◆ **RECORDS TO PROCESS**:
------------------------------------------------------------------------

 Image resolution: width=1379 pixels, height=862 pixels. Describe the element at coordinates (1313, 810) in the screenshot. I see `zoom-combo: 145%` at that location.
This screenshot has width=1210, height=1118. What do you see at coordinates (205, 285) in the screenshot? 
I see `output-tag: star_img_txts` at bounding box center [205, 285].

------------------------------------------------------------------------

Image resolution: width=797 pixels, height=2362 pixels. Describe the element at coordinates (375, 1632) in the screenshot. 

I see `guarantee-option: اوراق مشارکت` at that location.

------------------------------------------------------------------------

Please turn the entries starting at the line containing "Image resolution: width=1379" and ending at the line containing "center [205, 285]." into a numbered list, leaving out any blank lines.

1.  Image resolution: width=1379 pixels, height=862 pixels. Describe the element at coordinates (1313, 810) in the screenshot. I see `zoom-combo: 145%` at that location.
2. This screenshot has width=1210, height=1118. What do you see at coordinates (205, 285) in the screenshot? 
3. I see `output-tag: star_img_txts` at bounding box center [205, 285].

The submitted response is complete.